Every picture tells a story (50): Public provision of short-term, anonymous street art …

07 Oct 2023


Dear LPG,

 

I hope that when we get to the age where reading the pages of this website becomes of interest, all of us older people have experienced the odd visual eccentricity as we have been on our local and global travels. Many of them commemorate people of note who have origins in the local area; others are designed to make us think, while others are beautiful when we are discussing the artistic pieces of street art around us.   

 

But the saddest thing is that the local pieces tend to have initial significance and spark a little interest when they first appear.

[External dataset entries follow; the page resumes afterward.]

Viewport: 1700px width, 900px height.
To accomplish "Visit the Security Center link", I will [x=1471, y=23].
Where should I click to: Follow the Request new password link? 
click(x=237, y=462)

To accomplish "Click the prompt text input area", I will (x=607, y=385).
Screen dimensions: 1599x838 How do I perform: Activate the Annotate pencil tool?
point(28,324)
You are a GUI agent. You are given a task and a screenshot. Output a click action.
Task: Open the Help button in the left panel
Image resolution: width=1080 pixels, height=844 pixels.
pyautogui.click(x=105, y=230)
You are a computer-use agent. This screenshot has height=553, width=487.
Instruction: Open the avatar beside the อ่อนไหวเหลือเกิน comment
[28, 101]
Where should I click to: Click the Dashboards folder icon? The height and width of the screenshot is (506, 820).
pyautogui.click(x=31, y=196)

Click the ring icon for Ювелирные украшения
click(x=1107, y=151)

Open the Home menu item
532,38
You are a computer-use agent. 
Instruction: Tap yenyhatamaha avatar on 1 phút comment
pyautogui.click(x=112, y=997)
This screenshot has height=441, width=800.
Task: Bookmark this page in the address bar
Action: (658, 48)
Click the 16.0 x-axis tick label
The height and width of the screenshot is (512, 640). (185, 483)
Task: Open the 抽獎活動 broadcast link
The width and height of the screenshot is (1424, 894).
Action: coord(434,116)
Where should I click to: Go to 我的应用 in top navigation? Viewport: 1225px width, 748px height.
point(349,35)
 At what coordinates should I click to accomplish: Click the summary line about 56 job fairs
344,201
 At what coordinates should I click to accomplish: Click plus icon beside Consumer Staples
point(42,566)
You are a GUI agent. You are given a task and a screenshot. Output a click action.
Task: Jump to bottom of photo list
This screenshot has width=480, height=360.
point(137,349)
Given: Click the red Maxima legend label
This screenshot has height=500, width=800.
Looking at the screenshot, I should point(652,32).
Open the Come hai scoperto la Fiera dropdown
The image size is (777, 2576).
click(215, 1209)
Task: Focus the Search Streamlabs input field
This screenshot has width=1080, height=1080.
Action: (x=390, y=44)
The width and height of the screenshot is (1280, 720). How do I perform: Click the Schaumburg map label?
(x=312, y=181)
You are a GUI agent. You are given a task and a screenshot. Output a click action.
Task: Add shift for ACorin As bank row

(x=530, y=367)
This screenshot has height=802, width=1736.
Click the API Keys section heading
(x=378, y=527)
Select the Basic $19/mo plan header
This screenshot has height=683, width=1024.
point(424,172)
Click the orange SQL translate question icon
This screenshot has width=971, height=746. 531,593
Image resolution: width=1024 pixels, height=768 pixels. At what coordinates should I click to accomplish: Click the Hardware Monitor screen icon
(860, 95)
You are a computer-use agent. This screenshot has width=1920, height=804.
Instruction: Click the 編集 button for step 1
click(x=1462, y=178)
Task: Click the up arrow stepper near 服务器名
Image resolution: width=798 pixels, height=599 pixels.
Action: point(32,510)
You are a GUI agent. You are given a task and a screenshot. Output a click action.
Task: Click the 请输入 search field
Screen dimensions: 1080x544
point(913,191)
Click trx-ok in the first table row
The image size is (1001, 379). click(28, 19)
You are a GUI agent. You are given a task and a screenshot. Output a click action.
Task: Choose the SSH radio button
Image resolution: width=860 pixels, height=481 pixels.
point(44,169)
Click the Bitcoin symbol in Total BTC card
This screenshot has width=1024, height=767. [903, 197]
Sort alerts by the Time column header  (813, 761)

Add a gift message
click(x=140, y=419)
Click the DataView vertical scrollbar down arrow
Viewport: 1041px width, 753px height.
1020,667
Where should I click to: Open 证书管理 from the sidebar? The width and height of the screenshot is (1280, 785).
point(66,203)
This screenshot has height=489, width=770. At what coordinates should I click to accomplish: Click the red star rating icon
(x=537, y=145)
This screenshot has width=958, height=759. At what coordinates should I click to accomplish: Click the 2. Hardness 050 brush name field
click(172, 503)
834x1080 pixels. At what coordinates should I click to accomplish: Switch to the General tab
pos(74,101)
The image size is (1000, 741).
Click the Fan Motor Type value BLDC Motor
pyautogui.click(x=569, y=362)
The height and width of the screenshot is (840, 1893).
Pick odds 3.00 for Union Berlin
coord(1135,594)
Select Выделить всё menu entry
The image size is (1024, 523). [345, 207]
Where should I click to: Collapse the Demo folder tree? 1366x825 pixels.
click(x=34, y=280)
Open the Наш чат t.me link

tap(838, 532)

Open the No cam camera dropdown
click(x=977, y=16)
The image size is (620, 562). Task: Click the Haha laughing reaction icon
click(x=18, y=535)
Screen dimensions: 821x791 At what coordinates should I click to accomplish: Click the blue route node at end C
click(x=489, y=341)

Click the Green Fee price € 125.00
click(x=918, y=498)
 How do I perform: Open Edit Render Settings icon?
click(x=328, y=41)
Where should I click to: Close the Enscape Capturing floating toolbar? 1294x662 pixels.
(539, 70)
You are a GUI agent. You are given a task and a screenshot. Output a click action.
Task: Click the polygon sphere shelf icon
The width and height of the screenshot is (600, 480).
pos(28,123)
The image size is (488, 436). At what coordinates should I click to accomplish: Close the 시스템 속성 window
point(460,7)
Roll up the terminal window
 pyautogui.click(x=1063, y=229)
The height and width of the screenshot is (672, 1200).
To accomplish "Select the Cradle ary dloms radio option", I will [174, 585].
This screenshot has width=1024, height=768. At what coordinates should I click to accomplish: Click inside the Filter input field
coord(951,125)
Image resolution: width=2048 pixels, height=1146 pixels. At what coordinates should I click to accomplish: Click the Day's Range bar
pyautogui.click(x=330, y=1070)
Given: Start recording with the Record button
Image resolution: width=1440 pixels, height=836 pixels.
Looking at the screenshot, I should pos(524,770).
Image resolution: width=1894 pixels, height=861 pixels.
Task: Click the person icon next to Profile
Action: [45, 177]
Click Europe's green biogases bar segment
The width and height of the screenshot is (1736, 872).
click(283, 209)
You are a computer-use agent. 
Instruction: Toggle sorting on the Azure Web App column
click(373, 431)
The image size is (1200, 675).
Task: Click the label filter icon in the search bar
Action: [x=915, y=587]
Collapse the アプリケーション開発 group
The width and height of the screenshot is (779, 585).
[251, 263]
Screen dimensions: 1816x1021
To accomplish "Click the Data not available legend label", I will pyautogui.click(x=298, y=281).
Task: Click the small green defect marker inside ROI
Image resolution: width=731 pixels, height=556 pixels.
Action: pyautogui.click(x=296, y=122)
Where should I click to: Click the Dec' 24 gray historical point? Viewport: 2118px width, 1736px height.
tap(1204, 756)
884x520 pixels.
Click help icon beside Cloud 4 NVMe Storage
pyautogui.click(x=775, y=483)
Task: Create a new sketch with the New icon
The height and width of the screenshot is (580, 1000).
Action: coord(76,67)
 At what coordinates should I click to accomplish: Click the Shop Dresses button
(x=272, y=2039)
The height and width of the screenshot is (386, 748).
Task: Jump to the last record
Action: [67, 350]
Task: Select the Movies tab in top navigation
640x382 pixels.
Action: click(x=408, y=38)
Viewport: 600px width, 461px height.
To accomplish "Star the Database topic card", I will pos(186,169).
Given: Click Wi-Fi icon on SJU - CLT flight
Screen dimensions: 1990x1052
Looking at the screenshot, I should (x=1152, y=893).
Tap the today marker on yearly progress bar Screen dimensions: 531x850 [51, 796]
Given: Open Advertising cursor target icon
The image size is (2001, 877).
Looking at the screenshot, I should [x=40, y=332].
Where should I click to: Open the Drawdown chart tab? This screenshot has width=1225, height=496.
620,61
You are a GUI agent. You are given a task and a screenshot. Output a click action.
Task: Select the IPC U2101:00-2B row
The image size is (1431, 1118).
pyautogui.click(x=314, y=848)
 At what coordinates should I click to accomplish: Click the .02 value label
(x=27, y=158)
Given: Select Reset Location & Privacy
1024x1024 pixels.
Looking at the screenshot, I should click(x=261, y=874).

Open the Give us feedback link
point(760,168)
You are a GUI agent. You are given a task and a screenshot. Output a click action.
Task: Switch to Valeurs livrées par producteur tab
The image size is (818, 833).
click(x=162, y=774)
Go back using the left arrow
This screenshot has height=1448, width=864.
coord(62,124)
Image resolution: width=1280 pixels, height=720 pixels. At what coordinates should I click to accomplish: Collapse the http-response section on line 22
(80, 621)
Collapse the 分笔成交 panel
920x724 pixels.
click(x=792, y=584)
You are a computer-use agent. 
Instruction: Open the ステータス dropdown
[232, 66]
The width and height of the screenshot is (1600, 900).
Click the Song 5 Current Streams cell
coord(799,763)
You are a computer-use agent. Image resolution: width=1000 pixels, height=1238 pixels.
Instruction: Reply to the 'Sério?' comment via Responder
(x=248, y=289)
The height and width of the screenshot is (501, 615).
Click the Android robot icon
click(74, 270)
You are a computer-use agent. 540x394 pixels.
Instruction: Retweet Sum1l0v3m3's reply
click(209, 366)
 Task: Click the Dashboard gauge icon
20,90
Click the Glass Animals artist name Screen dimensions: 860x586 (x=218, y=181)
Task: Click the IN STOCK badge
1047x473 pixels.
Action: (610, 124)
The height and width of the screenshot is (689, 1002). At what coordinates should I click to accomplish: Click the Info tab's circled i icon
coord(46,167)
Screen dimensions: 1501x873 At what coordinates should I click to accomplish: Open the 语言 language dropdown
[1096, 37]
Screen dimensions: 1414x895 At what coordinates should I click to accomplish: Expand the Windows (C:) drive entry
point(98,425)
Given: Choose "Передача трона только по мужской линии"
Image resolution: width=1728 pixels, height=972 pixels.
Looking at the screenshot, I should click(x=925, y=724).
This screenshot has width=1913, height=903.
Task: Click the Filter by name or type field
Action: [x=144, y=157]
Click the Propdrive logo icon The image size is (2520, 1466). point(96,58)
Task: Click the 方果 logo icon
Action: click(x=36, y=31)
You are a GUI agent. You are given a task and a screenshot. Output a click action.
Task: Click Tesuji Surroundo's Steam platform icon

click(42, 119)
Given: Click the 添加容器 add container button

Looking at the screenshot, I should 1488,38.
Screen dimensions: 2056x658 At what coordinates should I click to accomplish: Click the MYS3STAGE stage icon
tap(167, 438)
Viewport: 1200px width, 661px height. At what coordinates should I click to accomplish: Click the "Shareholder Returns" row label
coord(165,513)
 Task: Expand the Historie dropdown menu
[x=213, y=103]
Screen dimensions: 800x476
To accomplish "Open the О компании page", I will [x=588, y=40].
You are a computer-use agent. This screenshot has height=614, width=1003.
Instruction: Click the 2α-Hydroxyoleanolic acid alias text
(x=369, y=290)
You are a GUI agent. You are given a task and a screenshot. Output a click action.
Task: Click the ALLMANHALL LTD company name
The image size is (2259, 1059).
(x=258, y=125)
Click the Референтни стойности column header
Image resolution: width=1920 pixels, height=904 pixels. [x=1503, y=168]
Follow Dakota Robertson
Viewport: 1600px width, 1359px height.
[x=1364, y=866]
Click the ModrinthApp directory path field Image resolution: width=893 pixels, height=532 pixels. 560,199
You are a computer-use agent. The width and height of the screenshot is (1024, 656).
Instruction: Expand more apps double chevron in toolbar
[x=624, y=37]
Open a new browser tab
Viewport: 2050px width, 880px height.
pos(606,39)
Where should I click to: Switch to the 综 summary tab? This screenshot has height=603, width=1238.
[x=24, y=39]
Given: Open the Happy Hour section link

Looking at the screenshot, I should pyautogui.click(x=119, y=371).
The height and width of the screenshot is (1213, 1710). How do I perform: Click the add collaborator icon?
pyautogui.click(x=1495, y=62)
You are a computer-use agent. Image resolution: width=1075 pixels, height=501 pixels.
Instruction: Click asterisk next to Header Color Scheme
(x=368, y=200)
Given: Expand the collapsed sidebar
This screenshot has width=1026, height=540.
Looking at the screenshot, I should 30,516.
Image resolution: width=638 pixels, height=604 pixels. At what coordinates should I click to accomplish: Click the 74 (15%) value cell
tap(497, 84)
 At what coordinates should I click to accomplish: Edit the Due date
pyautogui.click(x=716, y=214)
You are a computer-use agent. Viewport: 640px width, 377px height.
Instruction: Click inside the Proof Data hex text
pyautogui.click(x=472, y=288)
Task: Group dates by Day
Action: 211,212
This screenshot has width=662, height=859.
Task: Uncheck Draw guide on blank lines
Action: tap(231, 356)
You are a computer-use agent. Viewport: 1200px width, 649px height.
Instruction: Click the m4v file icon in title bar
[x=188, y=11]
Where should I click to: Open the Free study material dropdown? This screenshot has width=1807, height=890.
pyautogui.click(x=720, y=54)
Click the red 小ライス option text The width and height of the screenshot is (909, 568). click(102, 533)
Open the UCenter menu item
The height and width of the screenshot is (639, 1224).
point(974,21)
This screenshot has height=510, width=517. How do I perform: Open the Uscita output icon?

In contrast, we humans tend to have an overlying capacity for adapting, and after our first look at such pieces, we readily accept and ignore the ones we pass every day. 

 

I saw a couple of short-term items that only the old or very young are likely to notice simply because they have so much more time than those drowning in work and providing for their families. I think that to appreciate the significance of such artwork fully, it is necessary to walk rather than drive or pass it on public transport, which are also activities that perhaps the young and old are more likely to practise. The strategic placing of these two pieces will undoubtedly reduce the opportunity to observe them, so I felt the need to employ my mobile smartphone to take a picture and bring their limited life to the fore.  

 

I want to draw your attention to two of the smaller and more short-term pieces I came across recently during a walk around the borough. I call them the ‘Study of a somewhat publicly private convenience by day’ and the ‘Study of a collection of discarded tyres by night’.

 

I am sure the ‘artists’ who left them on our streets did so hoping that the council could calculate the optimum time before their thought-provoking usefulness might have expired.  

 

But it makes you think… 

 

SA, Catford 

 

LPG found some examples of more conventional Lewisham Street art…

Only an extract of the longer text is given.